The Internet of Things (IoT) holds great promise for business collaboration and innovation through connections unimaginable a decade ago.
In the healthcare industry, medical devices connecting patients, care givers, and systems across facilities are being used to save lives and find cures. Manufacturers embarking on their digital transformation journey are connecting devices on the factory floor to increase uptime, productivity, and competitive advantage. And connected meters, switches, and circuit breakers are allowing utilities to deliver power with the reliability and reach necessary to keep the economy moving. In fact, the number of connected things is expected to reach more than 20 billion by 2020 according to Gartner.

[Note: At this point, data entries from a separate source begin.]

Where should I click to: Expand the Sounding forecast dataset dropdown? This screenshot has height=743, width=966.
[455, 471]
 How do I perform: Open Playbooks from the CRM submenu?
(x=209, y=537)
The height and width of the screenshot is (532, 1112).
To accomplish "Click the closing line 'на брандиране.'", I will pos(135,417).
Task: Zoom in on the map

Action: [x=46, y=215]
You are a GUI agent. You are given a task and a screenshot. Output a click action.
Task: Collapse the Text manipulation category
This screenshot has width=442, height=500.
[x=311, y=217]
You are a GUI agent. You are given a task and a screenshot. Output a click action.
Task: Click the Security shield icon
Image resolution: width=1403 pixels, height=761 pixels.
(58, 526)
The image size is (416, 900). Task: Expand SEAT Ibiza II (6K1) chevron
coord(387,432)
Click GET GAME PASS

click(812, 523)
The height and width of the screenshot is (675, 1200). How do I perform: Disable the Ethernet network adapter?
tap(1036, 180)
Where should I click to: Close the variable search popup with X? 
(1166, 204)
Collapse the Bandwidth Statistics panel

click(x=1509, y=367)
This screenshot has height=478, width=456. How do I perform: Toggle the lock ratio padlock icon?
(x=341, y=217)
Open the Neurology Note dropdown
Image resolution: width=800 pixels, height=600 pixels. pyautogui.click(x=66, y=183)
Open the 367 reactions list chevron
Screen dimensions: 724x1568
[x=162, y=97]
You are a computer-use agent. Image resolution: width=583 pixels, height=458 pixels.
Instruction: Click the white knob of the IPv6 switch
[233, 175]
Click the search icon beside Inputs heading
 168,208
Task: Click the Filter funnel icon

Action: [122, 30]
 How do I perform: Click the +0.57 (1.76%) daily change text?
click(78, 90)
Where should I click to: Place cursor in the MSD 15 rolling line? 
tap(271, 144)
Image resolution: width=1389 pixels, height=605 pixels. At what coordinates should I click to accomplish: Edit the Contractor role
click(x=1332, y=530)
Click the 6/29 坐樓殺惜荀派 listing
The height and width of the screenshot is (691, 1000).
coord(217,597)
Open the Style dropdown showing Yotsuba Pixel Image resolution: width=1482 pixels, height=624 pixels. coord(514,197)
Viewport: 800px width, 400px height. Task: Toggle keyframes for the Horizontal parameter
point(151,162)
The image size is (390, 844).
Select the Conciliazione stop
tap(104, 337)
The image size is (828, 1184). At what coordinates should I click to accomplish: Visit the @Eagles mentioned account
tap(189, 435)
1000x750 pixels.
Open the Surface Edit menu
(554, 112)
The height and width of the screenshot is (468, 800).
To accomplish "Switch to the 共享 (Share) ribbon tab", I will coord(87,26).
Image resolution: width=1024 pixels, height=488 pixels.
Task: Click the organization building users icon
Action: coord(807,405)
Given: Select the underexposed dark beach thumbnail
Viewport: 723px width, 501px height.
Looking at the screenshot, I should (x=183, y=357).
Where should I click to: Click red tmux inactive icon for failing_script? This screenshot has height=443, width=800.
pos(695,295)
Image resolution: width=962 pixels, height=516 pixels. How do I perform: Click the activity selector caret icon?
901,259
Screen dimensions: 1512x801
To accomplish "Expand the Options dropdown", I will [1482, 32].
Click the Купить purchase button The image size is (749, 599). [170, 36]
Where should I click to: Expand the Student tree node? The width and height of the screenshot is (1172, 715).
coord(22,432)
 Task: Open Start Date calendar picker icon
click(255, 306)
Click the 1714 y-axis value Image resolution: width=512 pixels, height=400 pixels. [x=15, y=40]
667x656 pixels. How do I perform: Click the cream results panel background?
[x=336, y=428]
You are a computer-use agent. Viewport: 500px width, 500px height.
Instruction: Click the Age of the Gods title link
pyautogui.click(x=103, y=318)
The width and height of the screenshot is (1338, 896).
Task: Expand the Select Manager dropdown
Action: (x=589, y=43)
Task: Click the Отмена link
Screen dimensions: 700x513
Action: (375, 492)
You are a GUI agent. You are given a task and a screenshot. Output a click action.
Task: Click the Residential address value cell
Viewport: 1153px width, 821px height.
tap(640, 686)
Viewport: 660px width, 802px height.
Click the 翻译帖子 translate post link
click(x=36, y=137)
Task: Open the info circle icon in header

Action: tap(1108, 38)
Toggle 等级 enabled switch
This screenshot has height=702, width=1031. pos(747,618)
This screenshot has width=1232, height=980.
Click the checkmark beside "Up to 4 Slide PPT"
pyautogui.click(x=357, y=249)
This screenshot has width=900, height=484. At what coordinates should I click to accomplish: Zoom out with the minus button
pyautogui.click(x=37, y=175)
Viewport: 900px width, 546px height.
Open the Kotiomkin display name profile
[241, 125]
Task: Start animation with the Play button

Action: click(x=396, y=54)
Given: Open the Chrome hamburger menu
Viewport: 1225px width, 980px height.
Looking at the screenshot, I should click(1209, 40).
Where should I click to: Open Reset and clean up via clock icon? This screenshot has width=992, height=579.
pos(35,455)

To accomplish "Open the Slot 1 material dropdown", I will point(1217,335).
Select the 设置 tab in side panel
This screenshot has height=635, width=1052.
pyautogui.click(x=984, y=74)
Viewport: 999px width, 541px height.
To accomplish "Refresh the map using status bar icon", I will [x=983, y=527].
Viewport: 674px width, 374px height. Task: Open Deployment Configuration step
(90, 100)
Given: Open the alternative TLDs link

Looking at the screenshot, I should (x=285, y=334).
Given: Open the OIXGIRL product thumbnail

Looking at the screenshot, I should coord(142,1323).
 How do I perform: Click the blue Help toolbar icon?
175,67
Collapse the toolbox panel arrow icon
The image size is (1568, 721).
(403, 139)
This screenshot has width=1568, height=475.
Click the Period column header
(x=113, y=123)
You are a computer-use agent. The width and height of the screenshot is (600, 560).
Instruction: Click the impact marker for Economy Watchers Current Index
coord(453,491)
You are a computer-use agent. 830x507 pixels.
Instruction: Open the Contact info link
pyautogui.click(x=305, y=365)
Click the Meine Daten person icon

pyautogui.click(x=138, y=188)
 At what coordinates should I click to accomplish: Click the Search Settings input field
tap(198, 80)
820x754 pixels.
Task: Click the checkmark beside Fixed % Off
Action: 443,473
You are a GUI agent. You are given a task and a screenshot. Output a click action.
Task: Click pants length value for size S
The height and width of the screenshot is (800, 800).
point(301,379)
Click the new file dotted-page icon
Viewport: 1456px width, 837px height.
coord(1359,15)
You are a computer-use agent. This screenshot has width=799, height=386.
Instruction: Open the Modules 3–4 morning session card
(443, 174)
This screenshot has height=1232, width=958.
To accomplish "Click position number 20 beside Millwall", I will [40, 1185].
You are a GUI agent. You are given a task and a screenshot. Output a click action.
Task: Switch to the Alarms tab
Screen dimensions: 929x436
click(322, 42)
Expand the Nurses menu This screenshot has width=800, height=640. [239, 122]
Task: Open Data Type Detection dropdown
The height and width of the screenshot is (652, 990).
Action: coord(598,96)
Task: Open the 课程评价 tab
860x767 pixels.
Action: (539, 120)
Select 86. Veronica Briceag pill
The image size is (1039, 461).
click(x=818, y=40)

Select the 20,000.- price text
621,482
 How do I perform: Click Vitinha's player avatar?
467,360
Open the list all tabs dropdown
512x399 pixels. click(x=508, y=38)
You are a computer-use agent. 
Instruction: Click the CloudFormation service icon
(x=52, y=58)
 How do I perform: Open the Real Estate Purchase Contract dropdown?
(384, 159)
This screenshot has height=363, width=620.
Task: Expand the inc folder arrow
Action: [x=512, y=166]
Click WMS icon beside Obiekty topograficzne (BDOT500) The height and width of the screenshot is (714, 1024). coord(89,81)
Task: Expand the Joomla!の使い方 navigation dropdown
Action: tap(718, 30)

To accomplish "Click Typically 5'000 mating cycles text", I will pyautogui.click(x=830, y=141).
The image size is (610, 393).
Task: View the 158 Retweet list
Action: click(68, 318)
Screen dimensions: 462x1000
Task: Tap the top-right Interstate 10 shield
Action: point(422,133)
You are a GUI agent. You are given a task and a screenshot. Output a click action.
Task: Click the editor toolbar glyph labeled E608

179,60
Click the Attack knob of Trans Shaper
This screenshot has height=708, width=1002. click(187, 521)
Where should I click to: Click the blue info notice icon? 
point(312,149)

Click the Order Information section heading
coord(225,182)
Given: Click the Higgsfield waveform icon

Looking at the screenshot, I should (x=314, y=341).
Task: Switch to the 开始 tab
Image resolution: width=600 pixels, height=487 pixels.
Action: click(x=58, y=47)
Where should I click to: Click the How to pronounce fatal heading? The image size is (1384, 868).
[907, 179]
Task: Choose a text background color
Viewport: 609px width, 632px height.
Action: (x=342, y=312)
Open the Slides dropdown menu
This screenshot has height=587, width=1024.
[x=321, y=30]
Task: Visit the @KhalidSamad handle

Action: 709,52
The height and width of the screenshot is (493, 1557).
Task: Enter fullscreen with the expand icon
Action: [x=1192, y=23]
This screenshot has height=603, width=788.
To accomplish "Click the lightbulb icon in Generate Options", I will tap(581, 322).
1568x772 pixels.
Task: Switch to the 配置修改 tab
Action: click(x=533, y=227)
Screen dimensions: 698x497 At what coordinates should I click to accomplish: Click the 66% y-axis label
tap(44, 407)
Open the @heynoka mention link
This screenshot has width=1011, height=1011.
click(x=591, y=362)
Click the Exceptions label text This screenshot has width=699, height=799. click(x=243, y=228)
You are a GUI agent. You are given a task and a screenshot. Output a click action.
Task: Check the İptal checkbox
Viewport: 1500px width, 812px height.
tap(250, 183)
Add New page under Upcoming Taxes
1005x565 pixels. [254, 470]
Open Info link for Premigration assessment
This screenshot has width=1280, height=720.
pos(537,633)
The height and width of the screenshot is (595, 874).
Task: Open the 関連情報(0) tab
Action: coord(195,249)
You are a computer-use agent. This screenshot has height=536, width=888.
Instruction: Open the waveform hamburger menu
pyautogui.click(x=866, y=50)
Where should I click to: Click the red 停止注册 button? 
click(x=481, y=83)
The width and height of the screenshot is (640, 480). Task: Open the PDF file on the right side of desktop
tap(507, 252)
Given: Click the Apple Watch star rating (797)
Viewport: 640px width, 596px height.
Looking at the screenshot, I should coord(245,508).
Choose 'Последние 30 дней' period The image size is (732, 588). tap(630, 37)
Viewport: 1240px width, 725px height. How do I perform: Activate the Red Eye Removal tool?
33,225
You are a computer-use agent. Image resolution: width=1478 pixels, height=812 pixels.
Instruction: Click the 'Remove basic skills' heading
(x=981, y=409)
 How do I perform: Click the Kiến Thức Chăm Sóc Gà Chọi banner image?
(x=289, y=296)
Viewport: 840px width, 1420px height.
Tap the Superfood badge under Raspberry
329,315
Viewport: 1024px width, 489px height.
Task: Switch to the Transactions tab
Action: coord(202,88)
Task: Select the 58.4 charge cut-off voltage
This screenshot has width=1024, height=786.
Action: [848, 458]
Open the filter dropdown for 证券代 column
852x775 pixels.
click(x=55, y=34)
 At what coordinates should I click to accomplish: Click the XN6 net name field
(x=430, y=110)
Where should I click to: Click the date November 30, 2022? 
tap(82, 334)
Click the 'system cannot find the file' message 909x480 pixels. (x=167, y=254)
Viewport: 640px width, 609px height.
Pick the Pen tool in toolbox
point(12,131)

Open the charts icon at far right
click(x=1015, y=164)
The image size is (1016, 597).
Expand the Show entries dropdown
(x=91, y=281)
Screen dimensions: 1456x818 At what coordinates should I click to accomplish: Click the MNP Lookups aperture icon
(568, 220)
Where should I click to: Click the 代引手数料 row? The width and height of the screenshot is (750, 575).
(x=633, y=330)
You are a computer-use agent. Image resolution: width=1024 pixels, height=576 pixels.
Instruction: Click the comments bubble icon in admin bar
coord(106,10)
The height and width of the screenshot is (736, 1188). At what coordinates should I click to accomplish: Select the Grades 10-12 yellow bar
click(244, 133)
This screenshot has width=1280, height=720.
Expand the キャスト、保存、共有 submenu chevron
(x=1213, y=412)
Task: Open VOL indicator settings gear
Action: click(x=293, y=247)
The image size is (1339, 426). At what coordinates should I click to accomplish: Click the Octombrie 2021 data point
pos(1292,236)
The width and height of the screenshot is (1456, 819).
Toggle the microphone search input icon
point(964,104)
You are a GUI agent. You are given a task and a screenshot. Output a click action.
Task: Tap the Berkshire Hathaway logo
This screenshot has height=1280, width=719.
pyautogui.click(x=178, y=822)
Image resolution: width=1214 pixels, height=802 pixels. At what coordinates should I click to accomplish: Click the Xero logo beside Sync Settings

But as the IoT grows so too does security risk. Organizations often aren’t aware of all the IoT devices connected to their network and expanding the attack surface. Adversaries are taking advantage of these weaknesses and are using these devices to establish a presence in an environment and move laterally across networks quietly and with relative ease until they accomplish their mission. WannaCry held medical devices for ransom at hospitals and shut down factories. Attacks on power grids compromised devices to infiltrate and disrupt critical infrastructure. Meanwhile, botnets like Mirai have infected hundreds of thousands of IoT devices, turning them into a collective weapon capable of launching coordinated attacks to incapacitate websites and take down parts of the Internet itself.
IoT devices cannot protect themselves, either lacking the system resources to run any significant security capabilities or never designed with security in mind. Yet they need to be secured so that they can perform their functions unimpeded while making it harder for threat actors to use them for malicious activity.
Without visibility into the entire network, even expert security teams can miss anomalies and threat detectors. The next layer of defense comes from network and application segmentation that can secure your most private intellectual property and data. With flat networks, once attackers get in, they can go anywhere, and attaching IoT devices only increases the attack surface. Software-based, extensible segmentation at an IoT scale, along with a segmentation strategy driven by security controls, can prevent lateral movement and effectively improve security.
As you outline your segmentation strategy, here are three important aspects to keep in mind:
• Identity and Trust – Establishing identity and the assignment of trust to users and devices
• Visibility – To network, system, applications, and devices that drive security analytics and auditability
• Availability – Establishment of resilience and availability mechanisms to meet business requirements
Let’s take a quick look at how these elements come together.
Electric utilities can have hundreds to thousands of power substations in geographically remote and difficult-to-reach locations. Therefore, any work that may be done remotely will help keep operational costs down by saving time and effort. Of course, that access must be secure. Additionally, if a technician is required to visit a substation, network access must be restricted to approved devices. Similarly, manufacturers often must allow remote access to their network from multiple vendors that provide remote support to their equipment. But they often lack visibility as to when the vendors are accessing their networks and what actions the vendors are taking during that time. A strategic segmentation approach ensures alignment to business goals while allowing only permitted, profiled devices access be it to the network at the substation, or to machinery on the factory floor.
In a hospital setting, equipment moves around; an array of devices are connecting to the network; patients and care givers need network access; electronic medical records must be protected; and campuses and regional clinics need to be connected. You need to understand all the systems on the network that generate data and the various individuals and devices that need to communicate and have access to that data. From there you can assign permission-level access and apply policy enforcement, not just in the network but also within systems and applications.
Segmentation is an important element of any security strategy to mitigate risk from IoT-based attacks, but it has to be done right. An approach that considers both specific business goals and the technology landscape and is developed and can evolve based on identity and trust, visibility, and availability allows you to reduce risk while helping your organization realize the promise of the IoT.